Office divin et œuvre de Dieu

A cause de sa longueur, nous n’avons chaque année, en ce dimanche entre l’Ascension et la Pentecôte, en ces dix jours où les Apôtres sont au Cénacle unis dans la prière, qu’une partie de cette prière de Jésus à son Père, cette année le premier tiers, peut-être la partie la plus intime de la relation du Christ à son Père, la plus émouvante quand on sait la façon dont cette prière se termine par cet appel à l’unité : « Que tous soient un, comme toi, Père, tu es en moi, et moi en toi.
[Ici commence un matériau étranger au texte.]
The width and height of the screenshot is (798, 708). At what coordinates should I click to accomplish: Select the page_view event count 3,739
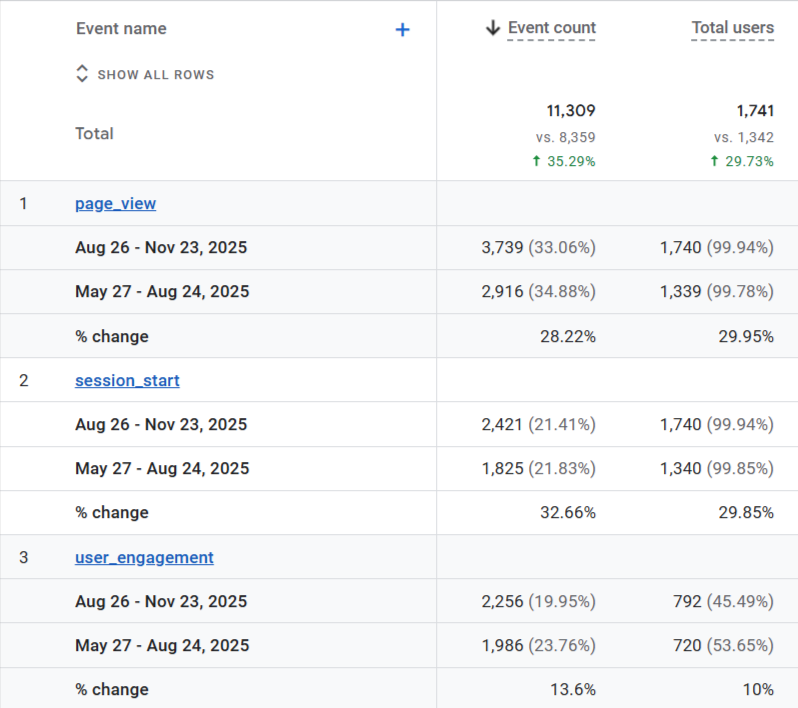click(502, 248)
Qu’ils soient un en nous, eux aussi, pour que le monde croie que tu m’as envoyé. Pour qu’ils soient un comme nous sommes UN : moi en eux, et toi en moi » (Jn 17, 21-23).

Un évêque anglais du 13ème siècle, au nom qui serait aujourd’hui difficile à porter, Robert Grosseteste († 1253) définissait cinq types d’union :
L’union dans le Christ des deux natures divine et humaine (union appelée hypostatique, l’union dans une même hypostase – une même personne, des deux natures humaine et divine).
L’union (mystique) du Corps mystique du Christ avec l’Eglise.
L’union eucharistique par laquelle l’Eglise reçoit la chair du Christ
L’union consubstantielle du Christ, du Père et de l’Esprit (tous trois de la même substance divine).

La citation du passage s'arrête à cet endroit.